Germline mutations in BRCA1/2 predispose individuals to breast cancer (termed germline-mutated BRCA1/2 breast cancer, gBRCA-BC) by impairing homologous recombination (HR) and causing genomic instability. HR also repairs DNA lesions caused by platinum agents and PARP inhibitors. Triple-negative breast cancers (TNBCs) harbor subpopulations with BRCA1/2 mutations, hypothesized to be especially platinum-sensitive. Cancers in putative 'BRCAness' subgroups-tumors with BRCA1 methylation; low levels of BRCA1 mRNA (BRCA1 mRNA-low); or mutational signatures for HR deficiency and those with basal phenotypes-may also be sensitive to platinum. We assessed the efficacy of carboplatin and another mechanistically distinct therapy, docetaxel, in a phase 3 trial in subjects with unselected advanced TNBC. A prespecified protocol enabled biomarker-treatment interaction analyses in gBRCA-BC and BRCAness subgroups.

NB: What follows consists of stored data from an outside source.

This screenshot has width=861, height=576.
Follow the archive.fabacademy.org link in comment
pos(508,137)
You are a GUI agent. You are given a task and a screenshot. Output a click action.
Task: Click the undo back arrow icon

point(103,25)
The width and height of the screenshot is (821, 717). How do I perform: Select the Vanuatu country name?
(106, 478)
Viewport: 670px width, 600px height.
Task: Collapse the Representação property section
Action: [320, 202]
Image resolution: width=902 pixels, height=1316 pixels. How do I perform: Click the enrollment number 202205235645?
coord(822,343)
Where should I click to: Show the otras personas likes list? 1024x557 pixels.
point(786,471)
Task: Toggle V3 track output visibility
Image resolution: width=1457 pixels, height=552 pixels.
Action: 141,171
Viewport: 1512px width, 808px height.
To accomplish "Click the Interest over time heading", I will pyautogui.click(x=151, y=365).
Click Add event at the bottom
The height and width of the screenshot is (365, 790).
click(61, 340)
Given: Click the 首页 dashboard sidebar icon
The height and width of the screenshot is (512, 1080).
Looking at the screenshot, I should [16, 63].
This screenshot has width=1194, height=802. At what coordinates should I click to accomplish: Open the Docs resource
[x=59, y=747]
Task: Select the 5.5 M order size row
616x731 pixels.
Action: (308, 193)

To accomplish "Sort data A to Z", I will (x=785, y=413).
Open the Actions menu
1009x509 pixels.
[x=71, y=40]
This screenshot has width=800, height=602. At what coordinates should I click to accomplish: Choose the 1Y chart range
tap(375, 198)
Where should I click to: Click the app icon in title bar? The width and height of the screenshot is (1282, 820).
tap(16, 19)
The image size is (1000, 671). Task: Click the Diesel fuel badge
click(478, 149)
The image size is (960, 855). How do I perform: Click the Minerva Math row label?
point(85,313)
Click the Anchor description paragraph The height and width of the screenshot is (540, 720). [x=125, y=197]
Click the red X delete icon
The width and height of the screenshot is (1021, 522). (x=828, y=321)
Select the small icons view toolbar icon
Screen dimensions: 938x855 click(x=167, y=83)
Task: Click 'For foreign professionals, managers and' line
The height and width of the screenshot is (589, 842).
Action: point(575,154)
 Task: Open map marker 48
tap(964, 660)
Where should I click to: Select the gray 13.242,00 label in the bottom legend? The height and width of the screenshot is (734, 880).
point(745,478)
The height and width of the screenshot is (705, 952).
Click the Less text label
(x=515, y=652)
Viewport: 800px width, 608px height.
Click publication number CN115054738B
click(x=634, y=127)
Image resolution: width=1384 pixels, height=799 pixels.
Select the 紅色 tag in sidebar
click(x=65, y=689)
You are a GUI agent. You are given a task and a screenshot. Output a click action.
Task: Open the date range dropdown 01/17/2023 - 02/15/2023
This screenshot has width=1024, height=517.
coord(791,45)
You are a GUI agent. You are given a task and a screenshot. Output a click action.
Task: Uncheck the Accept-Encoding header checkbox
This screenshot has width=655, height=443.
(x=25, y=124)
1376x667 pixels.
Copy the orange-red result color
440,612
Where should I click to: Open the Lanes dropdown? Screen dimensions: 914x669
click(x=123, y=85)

The primary endpoint was objective response rate (ORR). In the unselected population (376 subjects; 188 carboplatin, 188 docetaxel), carboplatin was not more active than docetaxel (ORR, 31.4% versus 34.0%, respectively; P = 0.66). In contrast, in subjects with gBRCA-BC, carboplatin had double the ORR of docetaxel (68% versus 33%, respectively; biomarker, treatment interaction P = 0.01). Such benefit was not observed for subjects with BRCA1 methylation, BRCA1 mRNA-low tumors or a high score in a Myriad HRD assay. Significant interaction between treatment and the basal-like subtype was driven by high docetaxel response in the nonbasal subgroup. We conclude that patients with advanced TNBC benefit from characterization of BRCA1/2 mutations, but not BRCA1 methylation or Myriad HRD analyses, to inform choices on platinum-based chemotherapy. Additionally, gene expression analysis of basal-like cancers may also influence treatment selection.